Most of the successful white dutch I have is in the lawn. It gets mowed often. It still blooms and I try to let it bloom until some of the flowers start turning brown.


----------



## Duncan151 (Aug 3, 2013)

I planted my entire lawn in white clover. I think grass is a waste of time and energy. When it is done blooming I mow it, it then blooms a little bit more, and the deer prefer the newer clover for fall feed anyway.


----------



## SpringGreen (Jun 26, 2014)

I have acres and acres of available, both on my property and the farms around me, but the bees are not working it...I think it hasn't been hot enough here for long enough to make it produce nectar. Instead, they keep trying to rob each other. inch:


----------



## biggraham610 (Jun 26, 2013)

jimenz said:


> So you cut it more than once during the summer? At what point then do you decide to mow it? This is all good information. Thank you all!
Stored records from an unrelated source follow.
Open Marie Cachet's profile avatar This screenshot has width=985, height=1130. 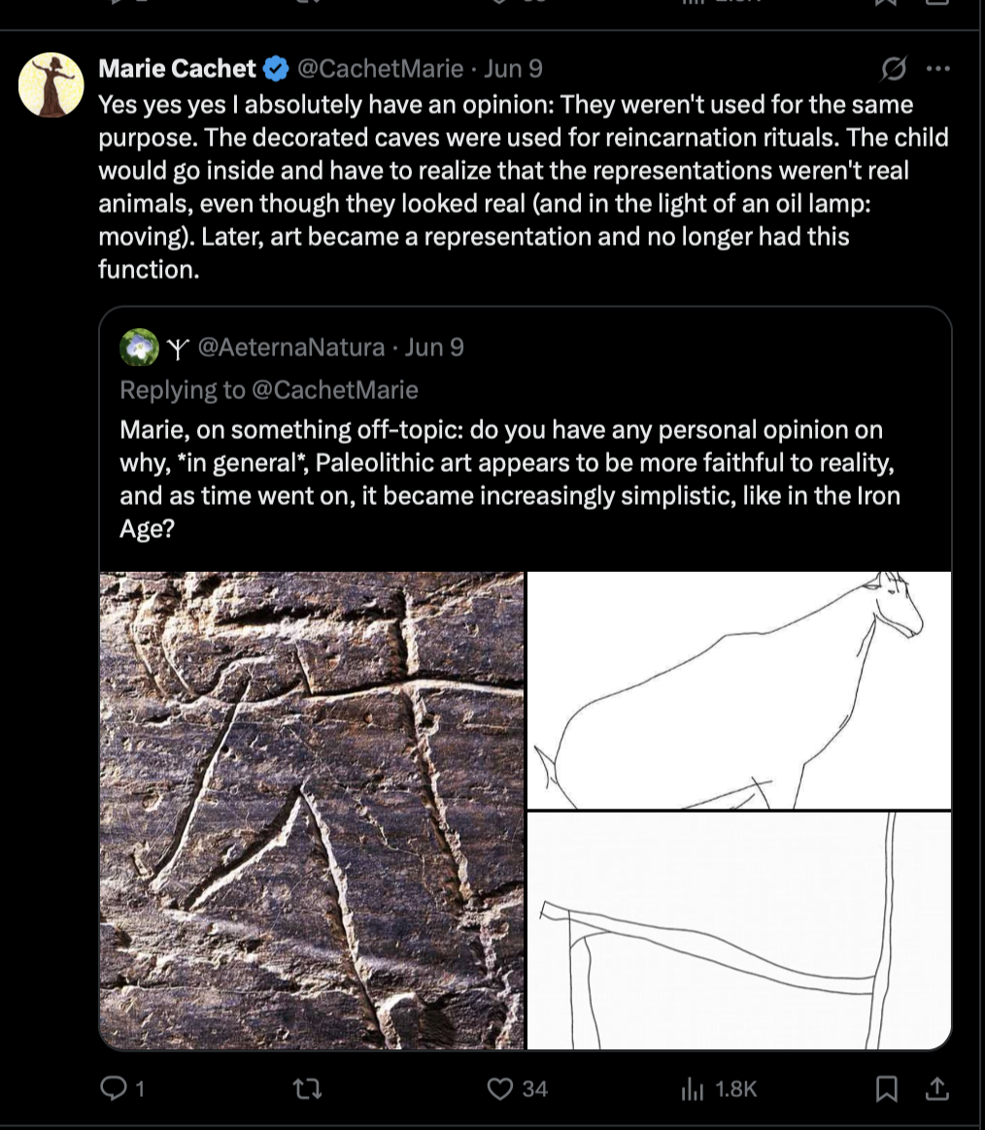(x=51, y=84)
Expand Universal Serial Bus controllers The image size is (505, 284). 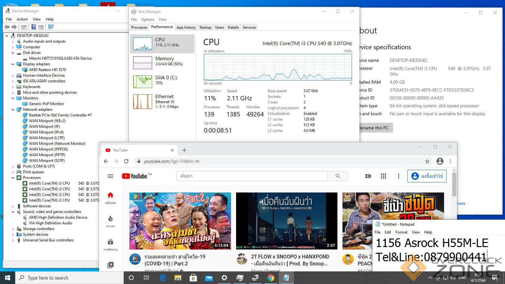[13, 240]
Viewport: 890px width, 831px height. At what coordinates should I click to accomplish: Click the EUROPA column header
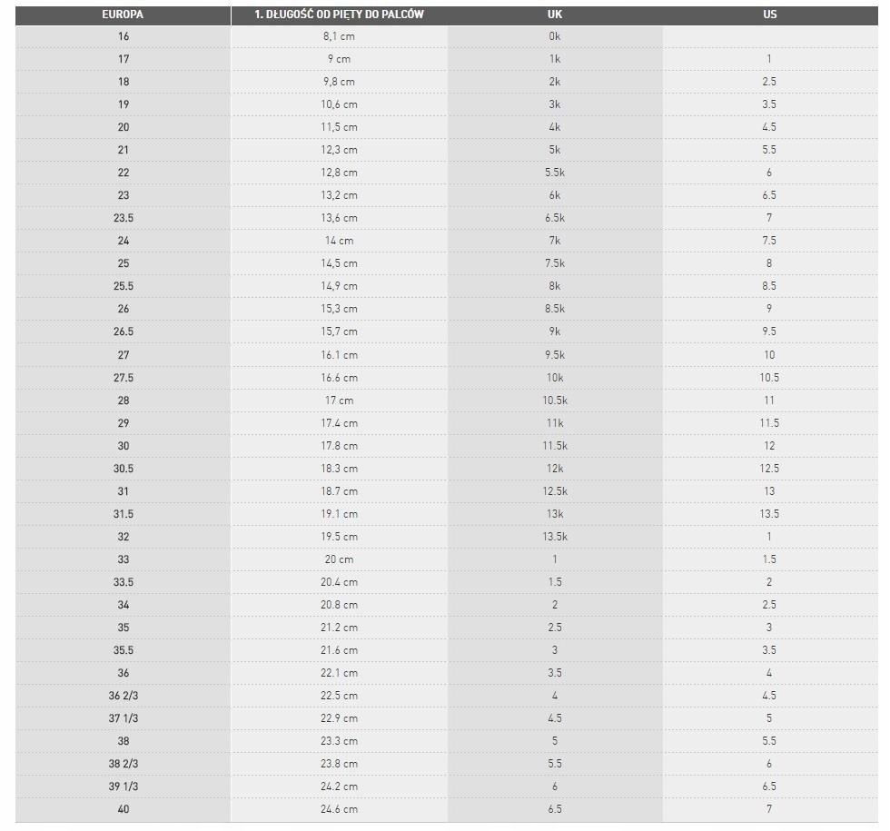pyautogui.click(x=123, y=15)
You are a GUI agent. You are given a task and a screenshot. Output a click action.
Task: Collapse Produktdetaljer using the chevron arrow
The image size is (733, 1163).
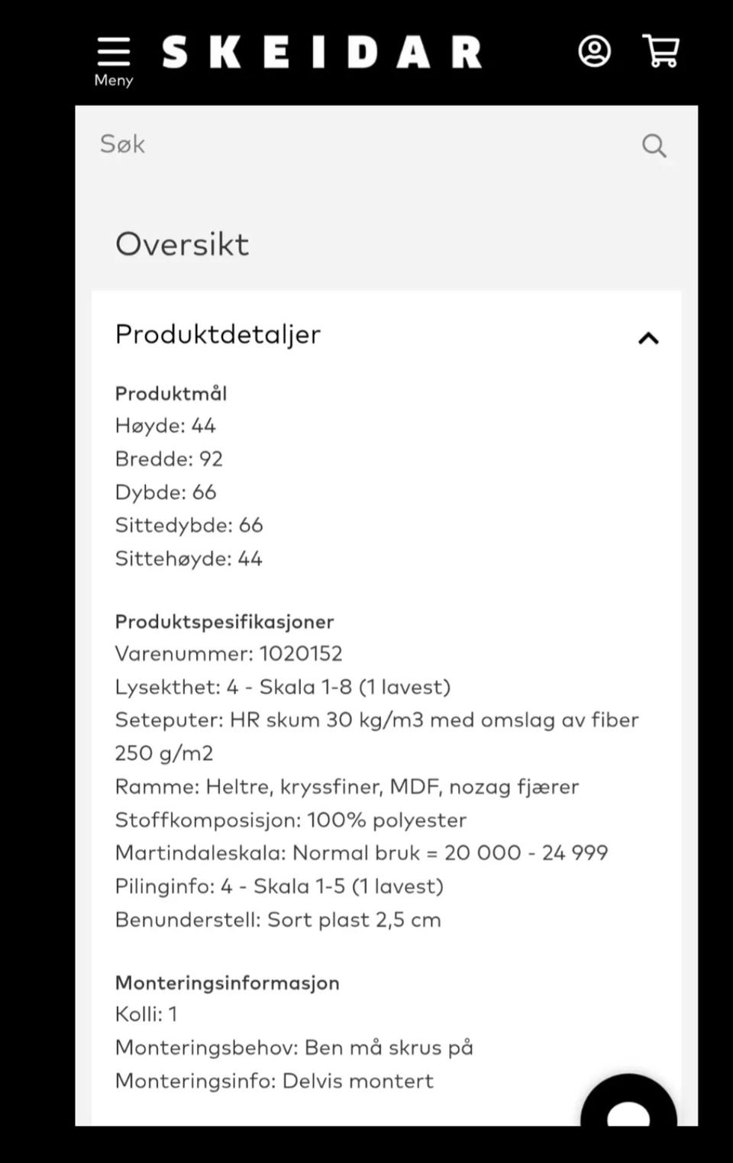tap(648, 338)
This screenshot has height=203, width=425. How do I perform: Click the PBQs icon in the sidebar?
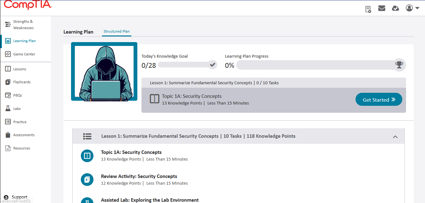coord(8,95)
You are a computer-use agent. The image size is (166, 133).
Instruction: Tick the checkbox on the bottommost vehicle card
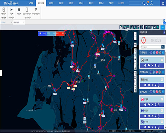pyautogui.click(x=162, y=122)

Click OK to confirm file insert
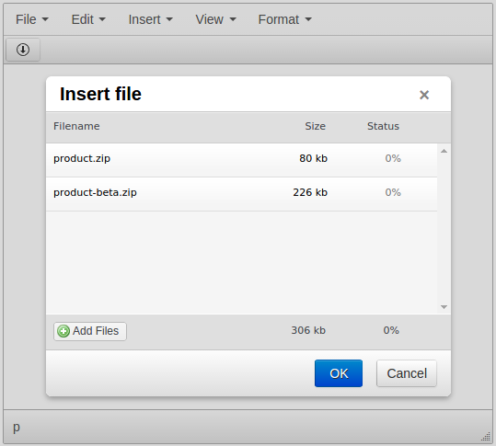pos(339,373)
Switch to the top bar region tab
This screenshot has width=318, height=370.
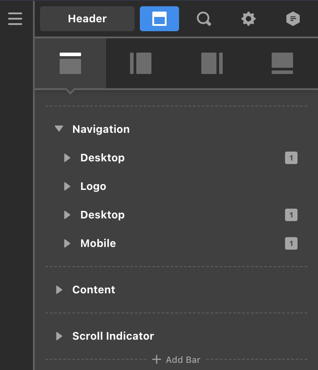(x=70, y=63)
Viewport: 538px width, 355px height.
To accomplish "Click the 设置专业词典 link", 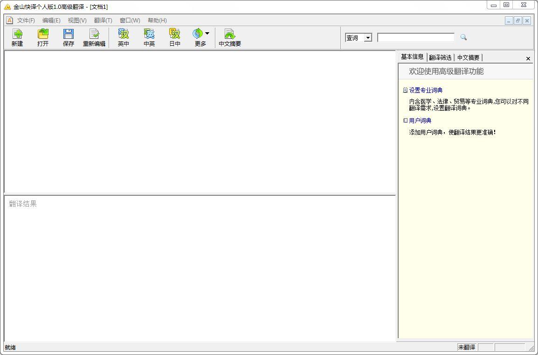I will coord(426,90).
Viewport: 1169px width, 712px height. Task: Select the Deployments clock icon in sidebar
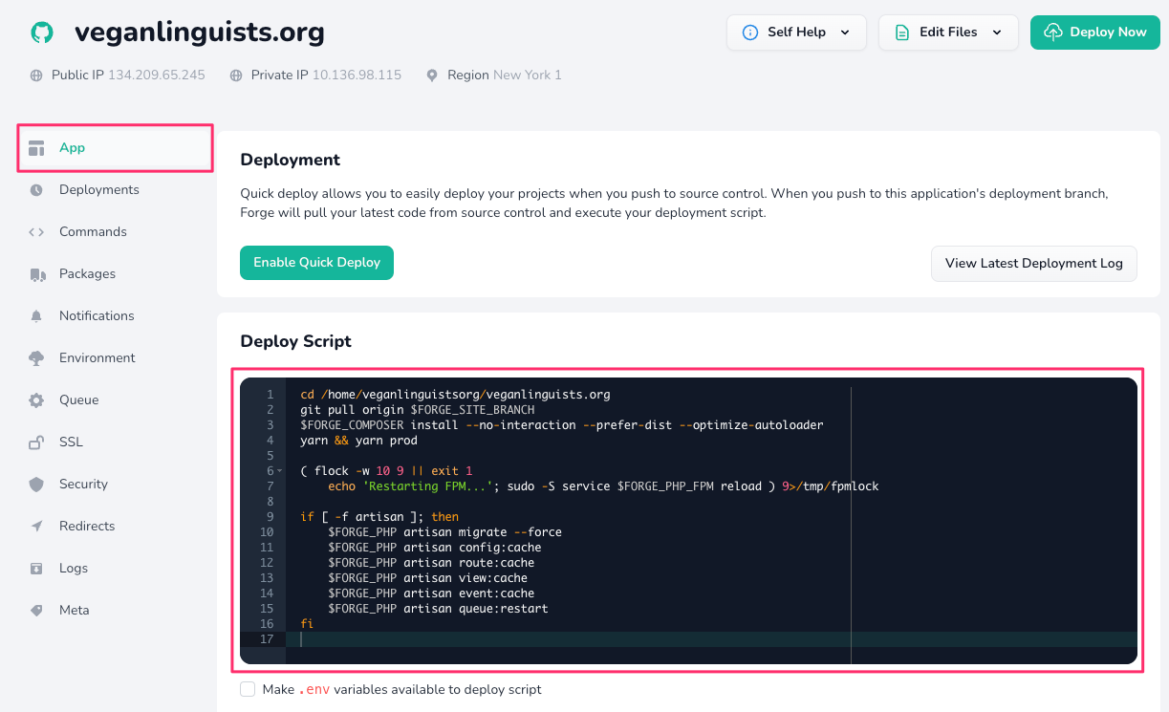[x=36, y=189]

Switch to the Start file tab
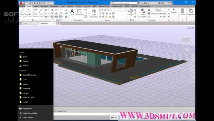pyautogui.click(x=25, y=24)
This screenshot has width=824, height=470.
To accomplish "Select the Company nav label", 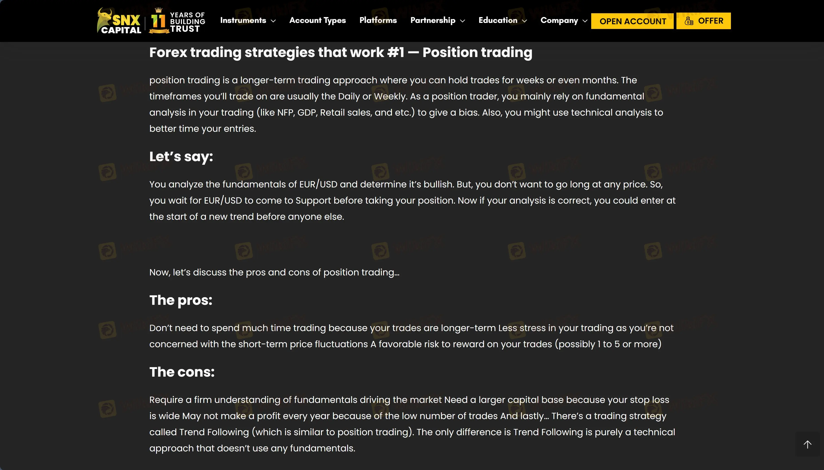I will point(559,20).
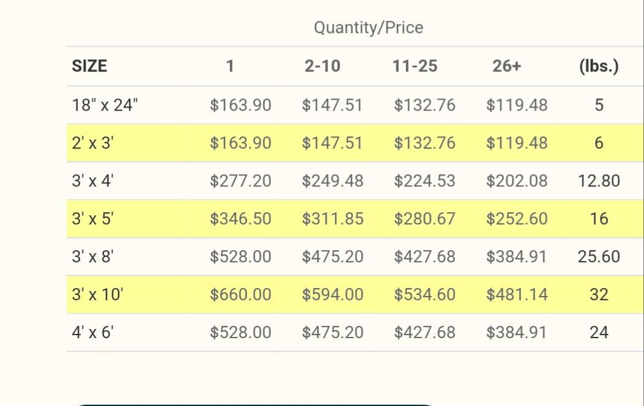Click the $277.20 single-quantity price
Image resolution: width=644 pixels, height=406 pixels.
240,181
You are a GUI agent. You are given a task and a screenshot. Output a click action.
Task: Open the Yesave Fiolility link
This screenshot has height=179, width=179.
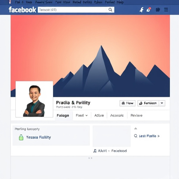38,137
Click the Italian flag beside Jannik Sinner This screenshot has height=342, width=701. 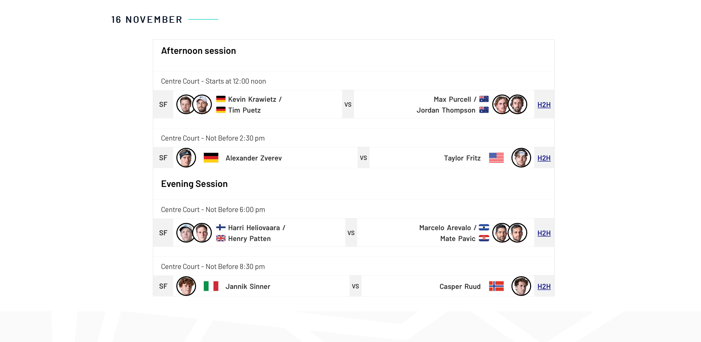click(211, 286)
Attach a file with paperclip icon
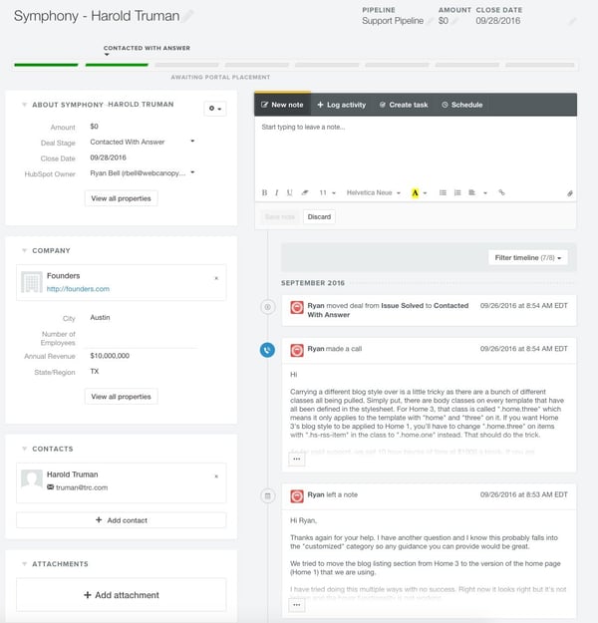The width and height of the screenshot is (598, 623). click(569, 193)
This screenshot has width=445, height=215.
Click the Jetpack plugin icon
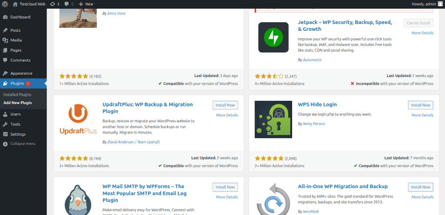tap(273, 37)
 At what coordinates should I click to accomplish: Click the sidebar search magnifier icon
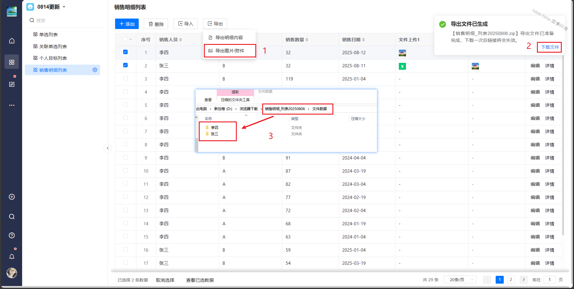coord(12,216)
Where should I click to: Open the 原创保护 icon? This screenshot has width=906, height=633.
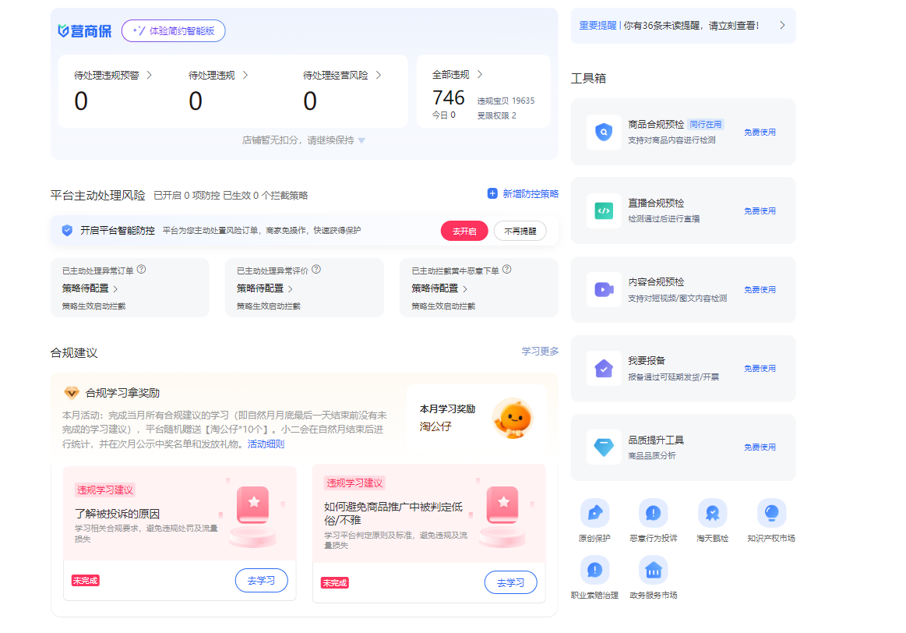[594, 513]
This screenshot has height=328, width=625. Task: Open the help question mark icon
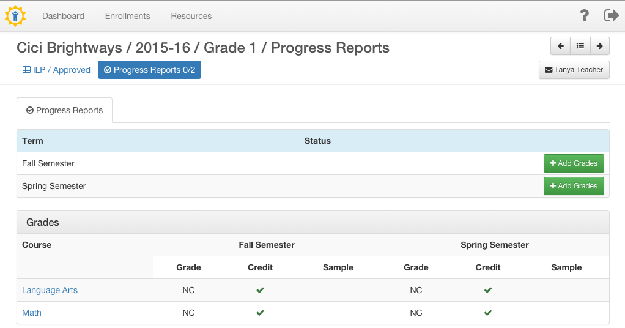coord(584,15)
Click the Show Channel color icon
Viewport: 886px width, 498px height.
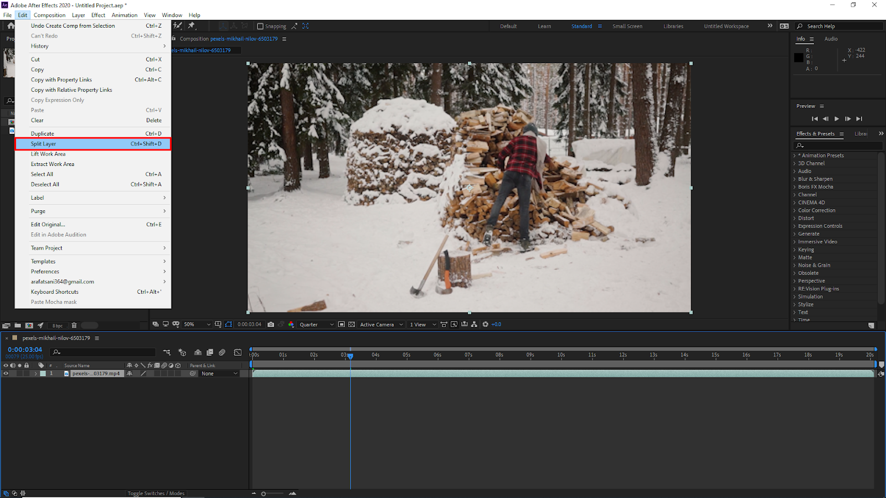coord(291,325)
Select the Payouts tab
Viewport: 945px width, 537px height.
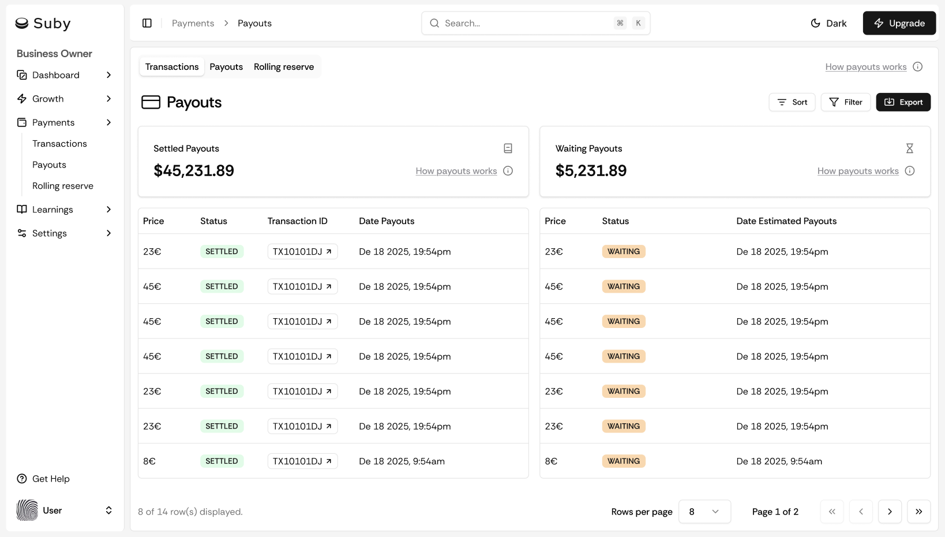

If the weather permits, meaning it isnt too dry we will cut weekly, we have acres planted for the deer and turkeys. Like M. Bush said, once the heads start to turn, mow and it will replenish. The first year of a planting is very important to keep cut in my opinion. It helps to send the energy back to the roots, to take a good strong hold instead of wasting energy on seed production. A good strong stand of white clover can last many years with proper care. Good Luck. G


----------



## threepingsthree (Mar 3, 2014)

Clover sure is prettier than grass especially in the spring. It starts growing earlier, and it blooms. Are the seeds viable when the flower heads turn brown?


----------



## bolter (Jun 27, 2013)

You can check for seeds by shaking the heads into your hand/a piece of paper. I think they have to get fairly brown for the seeds to ripen but have never checked white clover (red clover yes, since we used to combine nice stands in the fall to collect seed).
I have lots of white clover - the bees are all over it now. Cut it in strips later in the day so that the bees always have something to forage on. The clover will last into late Sept here since we tend to get rain on a weekly, or more often, basis + it isn't scorching hot.


----------



## ddb123 (Jun 20, 2012)

Following a drought, most of my yard is now dutch clover. I would like to purchase seed and make my entire yard clover, as well as my back pasture/hillside where I have my hives. Around 5 acres total. Can anyone who has seeded clover into existing cover (grass, thistle, Johnson grass, fescue, etc) give advice as to the proper procedure? Can I just spread the seed onto the existing covered area? Sorry to hijack, but it seems pertinent to the OP's situation, too.


----------



## biggraham610 (Jun 26, 2013)

ddb123 said:


> Following a drought, most of my yard is now dutch clover. I would like to purchase seed and make my entire yard clover, as well as my back pasture/hillside where I have my hives. Around 5 acres total. Can anyone who has seeded clover into existing cover (grass, thistle, Johnson grass, fescue, etc) give advice as to the proper procedure? Can I just spread the seed onto the existing covered area? Sorry to hijack, but it seems pertinent to the OP's situation, too.


It may work, but, try Frost seeding. thats how we overseed. it works well. Good Luck. Grass is clovers enemy, eventually strangling it out. If you want all clover there are products that kill grass but not clover. G

http://www.outreachoutdoors.com/foodplots/clover/frost-seeding-clover/


----------